WHAT YOU ARE ASKED TO DO ::
Pick out each line in the records that contains the word "accomplish", and copy those lines.

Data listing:
Start

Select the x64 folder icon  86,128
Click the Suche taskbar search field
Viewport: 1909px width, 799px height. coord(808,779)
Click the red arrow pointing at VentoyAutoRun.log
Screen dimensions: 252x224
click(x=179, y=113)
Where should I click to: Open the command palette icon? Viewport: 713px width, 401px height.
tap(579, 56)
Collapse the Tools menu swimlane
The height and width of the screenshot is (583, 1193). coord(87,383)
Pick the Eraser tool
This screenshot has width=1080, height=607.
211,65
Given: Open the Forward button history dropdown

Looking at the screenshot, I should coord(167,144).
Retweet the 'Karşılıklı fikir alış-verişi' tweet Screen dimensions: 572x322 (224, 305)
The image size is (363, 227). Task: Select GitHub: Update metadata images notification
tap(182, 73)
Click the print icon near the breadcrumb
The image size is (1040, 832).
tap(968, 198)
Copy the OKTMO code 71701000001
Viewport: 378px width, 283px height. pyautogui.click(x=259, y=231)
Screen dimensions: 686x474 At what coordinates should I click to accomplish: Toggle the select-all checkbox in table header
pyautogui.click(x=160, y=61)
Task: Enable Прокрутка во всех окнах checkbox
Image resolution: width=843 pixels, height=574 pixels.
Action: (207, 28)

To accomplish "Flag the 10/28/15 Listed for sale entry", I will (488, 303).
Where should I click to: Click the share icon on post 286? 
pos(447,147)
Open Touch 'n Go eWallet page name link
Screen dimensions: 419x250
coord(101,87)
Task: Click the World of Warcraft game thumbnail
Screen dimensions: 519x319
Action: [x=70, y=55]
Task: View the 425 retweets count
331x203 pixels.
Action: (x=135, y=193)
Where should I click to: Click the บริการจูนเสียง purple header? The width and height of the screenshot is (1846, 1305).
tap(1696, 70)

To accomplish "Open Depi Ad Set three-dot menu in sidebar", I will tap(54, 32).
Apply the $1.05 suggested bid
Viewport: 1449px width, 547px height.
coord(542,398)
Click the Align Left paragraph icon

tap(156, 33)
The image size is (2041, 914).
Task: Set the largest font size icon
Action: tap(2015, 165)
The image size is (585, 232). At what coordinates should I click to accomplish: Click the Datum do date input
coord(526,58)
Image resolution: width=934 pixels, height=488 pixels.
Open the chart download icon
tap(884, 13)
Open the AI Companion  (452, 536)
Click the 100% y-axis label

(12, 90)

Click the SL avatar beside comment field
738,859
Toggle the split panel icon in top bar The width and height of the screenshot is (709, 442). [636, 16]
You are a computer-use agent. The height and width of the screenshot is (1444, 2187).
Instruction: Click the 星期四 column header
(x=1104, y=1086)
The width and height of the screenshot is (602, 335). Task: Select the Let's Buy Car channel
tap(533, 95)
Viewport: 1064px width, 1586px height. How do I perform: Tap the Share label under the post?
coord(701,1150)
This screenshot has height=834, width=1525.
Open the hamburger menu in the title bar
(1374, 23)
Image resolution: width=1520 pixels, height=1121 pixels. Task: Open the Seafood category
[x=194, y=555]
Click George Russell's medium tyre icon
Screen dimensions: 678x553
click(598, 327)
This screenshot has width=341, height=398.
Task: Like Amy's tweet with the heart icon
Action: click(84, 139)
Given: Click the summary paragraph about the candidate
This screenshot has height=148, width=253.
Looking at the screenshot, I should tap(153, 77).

End

THE RESPONSE ::
Screen dimensions: 686x474 At what coordinates should I click to accomplish: Toggle the select-all checkbox in table header
To accomplish "Flag the 10/28/15 Listed for sale entry", I will (488, 303).
To accomplish "Open Depi Ad Set three-dot menu in sidebar", I will tap(54, 32).
The image size is (585, 232). At what coordinates should I click to accomplish: Click the Datum do date input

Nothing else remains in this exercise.